Kita sebagai pendengar tertarik mendengarkannya. Bahkan pembicaraannya itu
diikuti dengan gerak dan mimic yang juga menarik.
Contoh:
Sewaktu kita berada di kampus, kebetulan
masih ada waktu beberapa menit menjelang dosen masuk. Secara spontan ada
seseorang yang asyik bicara. Kita pun
tertarik mendengarkannya.
Topik pembicaraannya
bermacam-macam mulai dari pengalaman terlambat bangun, sulit mendapat kendaraan
karena sudah kesiangan, sampai ke film dan sebagainya. Kita terkenan dan tidak
bosan dengan omongan orang itu.
2)
Retorika
Secara Tradisional/Konfensional
Bentuk retorika secara tradisional
adalah bentuk lama yang sudah digunakan dari masa ke masa.
Contoh:
Kata-kata sanjungan terhadap kecantikan
seorang gadis, hal ini dapat terlihat pada novel Pustaka. Gadis yang cantik
hidungnya bak dasun tunggal, matanya bagai bintang timur, rambutnya bagai
mayang terurai dan sebagainya.
Dongeng sebelum tidur, orang tua, kakek
sedang berbicara tentang dongeng binatang, dongeng tentang anak durhaka. Kita
tertarik karena pandainya orang tua kita menyusun kata dan menyampaikannya
dengan ekspresi yang bagus, hingga membuat tertidur.

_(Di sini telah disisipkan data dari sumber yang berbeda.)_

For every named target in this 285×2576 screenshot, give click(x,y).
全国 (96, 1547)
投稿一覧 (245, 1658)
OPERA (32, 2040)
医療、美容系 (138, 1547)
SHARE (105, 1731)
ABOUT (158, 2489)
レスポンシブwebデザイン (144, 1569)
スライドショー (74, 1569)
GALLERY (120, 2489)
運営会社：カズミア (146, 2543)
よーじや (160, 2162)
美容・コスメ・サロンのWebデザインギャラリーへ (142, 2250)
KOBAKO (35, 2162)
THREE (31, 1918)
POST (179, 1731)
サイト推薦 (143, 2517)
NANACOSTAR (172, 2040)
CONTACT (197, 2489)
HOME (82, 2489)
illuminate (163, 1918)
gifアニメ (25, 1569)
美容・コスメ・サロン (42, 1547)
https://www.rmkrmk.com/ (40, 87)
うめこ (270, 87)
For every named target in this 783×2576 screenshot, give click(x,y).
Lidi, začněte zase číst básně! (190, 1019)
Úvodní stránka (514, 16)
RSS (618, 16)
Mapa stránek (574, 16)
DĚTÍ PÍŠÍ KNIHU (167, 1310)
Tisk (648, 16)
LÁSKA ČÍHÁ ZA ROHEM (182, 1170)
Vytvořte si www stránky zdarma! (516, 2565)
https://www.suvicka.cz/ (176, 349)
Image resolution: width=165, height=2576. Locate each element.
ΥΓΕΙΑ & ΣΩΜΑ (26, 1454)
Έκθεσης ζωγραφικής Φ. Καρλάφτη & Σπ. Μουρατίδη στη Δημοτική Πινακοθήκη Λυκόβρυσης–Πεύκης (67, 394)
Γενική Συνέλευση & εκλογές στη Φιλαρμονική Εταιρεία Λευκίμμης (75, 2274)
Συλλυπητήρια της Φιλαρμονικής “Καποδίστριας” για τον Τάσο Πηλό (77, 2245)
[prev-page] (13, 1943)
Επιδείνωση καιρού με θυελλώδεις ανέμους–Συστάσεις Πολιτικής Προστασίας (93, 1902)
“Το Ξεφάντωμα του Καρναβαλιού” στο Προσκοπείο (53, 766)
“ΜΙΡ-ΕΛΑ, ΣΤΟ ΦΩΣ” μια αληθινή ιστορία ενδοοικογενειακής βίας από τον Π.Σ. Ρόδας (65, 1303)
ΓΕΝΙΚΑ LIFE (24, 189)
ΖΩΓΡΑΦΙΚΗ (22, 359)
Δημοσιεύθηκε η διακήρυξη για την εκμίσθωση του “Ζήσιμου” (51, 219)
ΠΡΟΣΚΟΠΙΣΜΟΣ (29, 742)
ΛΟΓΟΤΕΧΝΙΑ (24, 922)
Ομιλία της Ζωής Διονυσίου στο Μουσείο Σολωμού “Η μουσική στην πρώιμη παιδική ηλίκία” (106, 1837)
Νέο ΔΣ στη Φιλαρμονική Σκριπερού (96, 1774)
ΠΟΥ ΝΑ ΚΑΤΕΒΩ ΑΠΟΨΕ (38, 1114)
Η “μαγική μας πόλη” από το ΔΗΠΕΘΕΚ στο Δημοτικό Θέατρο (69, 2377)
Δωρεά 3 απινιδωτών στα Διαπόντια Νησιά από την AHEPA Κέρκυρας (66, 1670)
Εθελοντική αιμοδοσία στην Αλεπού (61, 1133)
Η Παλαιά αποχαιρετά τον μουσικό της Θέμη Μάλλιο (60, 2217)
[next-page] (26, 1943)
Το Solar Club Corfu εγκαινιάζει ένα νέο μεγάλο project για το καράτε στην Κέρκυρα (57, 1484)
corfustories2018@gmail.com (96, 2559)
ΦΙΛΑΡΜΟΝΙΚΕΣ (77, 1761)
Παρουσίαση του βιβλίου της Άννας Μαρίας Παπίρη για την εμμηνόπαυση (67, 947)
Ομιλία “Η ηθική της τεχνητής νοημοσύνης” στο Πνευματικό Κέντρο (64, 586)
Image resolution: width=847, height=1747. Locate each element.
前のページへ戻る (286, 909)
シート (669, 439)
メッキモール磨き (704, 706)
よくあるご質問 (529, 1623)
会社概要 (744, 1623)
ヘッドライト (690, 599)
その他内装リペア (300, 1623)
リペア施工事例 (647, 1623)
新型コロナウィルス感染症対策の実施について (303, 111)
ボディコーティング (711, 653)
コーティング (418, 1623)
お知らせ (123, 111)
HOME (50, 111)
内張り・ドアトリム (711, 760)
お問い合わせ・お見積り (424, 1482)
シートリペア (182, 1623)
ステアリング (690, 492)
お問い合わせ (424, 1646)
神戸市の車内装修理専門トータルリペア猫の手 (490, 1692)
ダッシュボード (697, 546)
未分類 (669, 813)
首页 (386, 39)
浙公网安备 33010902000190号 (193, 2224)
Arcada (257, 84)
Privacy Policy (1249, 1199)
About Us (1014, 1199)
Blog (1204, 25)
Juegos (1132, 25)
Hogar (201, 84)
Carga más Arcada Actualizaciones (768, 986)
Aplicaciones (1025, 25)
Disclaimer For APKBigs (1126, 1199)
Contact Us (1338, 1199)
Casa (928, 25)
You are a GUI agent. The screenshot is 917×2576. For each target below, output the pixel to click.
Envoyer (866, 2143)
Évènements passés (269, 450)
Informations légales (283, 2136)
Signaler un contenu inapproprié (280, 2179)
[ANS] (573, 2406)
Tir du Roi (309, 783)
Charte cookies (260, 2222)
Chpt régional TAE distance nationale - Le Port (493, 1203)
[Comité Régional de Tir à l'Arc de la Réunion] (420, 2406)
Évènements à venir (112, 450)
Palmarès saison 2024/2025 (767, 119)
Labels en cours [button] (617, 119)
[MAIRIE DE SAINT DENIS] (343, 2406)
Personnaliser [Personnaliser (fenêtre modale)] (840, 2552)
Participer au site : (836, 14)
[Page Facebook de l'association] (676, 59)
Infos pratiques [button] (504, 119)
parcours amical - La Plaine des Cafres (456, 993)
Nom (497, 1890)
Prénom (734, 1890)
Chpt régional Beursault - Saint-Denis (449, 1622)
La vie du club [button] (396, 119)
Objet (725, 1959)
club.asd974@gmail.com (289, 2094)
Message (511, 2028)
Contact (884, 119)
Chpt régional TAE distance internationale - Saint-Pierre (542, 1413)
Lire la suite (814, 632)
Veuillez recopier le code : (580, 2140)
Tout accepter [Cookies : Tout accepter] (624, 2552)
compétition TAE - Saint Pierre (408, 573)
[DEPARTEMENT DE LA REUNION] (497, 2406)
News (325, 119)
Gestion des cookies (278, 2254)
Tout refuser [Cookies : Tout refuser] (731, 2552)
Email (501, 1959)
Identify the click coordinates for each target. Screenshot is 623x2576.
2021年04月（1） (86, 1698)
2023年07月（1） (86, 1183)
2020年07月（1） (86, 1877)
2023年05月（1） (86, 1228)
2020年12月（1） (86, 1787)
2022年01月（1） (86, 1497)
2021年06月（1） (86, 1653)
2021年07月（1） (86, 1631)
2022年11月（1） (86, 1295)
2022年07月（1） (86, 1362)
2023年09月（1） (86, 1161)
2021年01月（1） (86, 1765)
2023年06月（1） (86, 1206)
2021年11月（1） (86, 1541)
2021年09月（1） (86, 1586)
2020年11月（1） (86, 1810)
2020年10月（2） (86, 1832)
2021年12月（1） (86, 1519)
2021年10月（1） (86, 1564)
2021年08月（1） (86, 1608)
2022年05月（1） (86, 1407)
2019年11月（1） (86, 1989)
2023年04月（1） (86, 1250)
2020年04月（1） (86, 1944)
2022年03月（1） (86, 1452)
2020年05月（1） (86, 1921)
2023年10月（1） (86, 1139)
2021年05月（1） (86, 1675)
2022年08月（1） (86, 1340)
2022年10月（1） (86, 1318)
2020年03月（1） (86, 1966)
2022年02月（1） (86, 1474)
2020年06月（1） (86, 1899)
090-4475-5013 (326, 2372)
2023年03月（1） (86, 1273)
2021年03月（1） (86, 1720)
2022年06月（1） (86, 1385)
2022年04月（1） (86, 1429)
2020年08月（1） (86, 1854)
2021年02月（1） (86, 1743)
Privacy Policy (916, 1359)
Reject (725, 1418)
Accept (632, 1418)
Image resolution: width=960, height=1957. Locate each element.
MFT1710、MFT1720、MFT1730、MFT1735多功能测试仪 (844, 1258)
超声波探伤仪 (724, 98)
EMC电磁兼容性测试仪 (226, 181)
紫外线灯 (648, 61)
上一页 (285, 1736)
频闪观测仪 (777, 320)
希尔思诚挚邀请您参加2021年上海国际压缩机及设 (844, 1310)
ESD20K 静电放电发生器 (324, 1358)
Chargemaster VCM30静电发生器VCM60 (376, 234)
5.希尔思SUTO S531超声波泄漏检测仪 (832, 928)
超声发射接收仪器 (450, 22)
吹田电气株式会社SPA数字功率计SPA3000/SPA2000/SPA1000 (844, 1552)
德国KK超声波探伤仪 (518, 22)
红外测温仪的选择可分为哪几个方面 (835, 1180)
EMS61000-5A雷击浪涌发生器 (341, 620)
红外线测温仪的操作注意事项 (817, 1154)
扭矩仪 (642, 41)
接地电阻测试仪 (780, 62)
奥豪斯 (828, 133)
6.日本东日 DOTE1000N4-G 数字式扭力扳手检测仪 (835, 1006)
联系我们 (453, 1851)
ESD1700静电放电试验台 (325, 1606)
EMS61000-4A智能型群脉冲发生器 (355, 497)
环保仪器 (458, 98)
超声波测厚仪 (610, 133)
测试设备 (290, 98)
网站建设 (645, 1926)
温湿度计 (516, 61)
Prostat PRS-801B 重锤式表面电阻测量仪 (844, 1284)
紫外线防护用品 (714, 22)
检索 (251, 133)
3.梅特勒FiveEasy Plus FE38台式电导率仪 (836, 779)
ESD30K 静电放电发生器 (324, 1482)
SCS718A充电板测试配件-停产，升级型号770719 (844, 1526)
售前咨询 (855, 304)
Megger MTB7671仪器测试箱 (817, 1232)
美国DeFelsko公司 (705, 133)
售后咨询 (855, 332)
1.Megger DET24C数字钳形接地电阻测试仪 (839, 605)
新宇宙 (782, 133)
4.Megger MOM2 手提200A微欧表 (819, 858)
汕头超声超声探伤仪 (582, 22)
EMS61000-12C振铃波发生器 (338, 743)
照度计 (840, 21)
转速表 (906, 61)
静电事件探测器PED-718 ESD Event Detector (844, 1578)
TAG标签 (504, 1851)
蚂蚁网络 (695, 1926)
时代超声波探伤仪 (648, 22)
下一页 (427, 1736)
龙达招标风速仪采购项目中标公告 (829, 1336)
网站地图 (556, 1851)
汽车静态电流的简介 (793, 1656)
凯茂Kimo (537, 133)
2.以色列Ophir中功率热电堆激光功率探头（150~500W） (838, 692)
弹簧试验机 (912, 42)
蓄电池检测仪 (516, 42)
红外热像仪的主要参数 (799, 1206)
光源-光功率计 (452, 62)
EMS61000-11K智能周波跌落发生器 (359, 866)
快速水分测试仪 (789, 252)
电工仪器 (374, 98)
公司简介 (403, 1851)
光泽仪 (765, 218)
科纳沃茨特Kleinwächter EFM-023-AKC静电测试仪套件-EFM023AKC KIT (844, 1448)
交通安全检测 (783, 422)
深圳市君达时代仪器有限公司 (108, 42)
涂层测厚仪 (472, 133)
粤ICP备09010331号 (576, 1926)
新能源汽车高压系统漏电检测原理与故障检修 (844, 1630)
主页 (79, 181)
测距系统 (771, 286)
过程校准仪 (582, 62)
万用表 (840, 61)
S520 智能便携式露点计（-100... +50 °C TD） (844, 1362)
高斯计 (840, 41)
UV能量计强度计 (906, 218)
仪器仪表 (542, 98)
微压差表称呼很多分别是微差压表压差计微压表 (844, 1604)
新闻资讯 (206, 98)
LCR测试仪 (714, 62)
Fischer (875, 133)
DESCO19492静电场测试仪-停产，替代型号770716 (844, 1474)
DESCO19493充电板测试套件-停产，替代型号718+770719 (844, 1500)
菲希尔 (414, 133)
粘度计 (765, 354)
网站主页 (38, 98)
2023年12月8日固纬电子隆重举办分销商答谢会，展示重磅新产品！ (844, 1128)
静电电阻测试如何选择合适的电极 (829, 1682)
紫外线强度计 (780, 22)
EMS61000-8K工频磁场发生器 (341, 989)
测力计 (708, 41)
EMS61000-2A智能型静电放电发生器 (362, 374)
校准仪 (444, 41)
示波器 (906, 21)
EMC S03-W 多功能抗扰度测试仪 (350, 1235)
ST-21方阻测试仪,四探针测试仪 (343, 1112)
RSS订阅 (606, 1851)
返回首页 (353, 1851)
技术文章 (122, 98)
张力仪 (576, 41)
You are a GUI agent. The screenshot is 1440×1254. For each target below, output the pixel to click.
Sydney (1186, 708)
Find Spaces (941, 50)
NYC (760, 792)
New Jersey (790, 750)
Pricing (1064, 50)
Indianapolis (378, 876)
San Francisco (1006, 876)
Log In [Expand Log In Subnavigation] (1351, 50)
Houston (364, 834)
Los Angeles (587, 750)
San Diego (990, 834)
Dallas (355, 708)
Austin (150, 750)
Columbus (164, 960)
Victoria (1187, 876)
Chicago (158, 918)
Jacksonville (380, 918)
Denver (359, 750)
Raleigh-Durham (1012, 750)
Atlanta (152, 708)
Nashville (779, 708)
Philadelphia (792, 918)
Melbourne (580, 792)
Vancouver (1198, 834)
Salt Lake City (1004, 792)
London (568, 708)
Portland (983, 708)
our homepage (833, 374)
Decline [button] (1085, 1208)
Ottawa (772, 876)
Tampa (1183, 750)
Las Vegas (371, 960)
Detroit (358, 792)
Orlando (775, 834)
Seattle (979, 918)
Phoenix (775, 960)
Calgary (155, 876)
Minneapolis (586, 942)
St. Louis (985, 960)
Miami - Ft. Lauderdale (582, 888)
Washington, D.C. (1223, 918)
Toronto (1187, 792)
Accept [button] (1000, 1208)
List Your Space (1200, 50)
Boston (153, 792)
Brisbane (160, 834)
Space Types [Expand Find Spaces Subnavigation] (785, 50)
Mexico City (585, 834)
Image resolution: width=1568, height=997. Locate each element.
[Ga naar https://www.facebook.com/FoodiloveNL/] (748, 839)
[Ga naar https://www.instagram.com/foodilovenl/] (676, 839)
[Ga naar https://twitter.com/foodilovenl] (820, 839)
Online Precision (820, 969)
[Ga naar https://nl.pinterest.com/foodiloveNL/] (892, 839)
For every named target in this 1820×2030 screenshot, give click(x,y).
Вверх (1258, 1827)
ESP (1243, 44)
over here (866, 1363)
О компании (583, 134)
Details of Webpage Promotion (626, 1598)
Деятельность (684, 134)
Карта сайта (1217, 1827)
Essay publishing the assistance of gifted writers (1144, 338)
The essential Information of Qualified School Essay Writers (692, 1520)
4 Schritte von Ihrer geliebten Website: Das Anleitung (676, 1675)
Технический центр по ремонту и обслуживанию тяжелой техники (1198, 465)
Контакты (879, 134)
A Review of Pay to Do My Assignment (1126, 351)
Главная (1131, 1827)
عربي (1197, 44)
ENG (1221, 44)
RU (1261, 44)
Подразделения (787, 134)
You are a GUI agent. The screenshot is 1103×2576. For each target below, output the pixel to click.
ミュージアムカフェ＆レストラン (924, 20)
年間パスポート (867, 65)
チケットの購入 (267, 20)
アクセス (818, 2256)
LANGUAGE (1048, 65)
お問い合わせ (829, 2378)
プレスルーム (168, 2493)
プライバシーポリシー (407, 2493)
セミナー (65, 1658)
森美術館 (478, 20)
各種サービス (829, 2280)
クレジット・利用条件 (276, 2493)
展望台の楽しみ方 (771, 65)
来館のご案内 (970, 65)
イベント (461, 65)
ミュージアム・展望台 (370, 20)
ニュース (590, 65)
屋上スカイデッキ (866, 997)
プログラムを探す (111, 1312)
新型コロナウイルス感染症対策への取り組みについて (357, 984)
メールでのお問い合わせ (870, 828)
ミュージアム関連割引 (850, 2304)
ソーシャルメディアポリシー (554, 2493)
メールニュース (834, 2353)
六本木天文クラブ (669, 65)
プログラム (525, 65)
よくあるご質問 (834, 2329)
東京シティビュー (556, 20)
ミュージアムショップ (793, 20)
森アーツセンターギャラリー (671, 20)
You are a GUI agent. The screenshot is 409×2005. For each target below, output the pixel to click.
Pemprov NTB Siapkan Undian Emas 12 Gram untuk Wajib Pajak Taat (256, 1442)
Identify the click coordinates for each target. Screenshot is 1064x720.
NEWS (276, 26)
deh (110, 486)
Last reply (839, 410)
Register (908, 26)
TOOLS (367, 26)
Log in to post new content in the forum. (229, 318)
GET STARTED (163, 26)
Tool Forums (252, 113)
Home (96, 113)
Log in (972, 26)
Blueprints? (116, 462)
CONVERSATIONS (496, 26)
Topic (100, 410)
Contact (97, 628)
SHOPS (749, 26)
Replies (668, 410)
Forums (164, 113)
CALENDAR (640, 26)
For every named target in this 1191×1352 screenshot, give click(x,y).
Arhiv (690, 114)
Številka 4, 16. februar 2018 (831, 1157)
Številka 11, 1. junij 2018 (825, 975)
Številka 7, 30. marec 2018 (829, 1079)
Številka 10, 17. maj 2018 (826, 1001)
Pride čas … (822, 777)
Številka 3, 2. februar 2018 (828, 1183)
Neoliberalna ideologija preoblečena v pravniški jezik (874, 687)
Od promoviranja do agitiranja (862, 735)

Kata-kata nasehat yang dihubungkan
dengan kecelakaan, jangan duduk di depan pintu, nanti rezeki tertutup, jangan
tidur tertelungkup, nanti ibumu cepat meninggal, jangan menjahit baju di badan,
nanti selalu dililit hutang. Kata-kata atau petuah itu menarik sekali, karena
penyampaiannya begitu mengikat, dan halus sehingga seseorang bisa berubah
sikap.
3)
Retorika
Secara Terencana
Dalam bertutur ada orang yang secara spontan dapat
menyampaikan maksudnya kepada orang lain, tanpa direncanakan terlebih dahulu.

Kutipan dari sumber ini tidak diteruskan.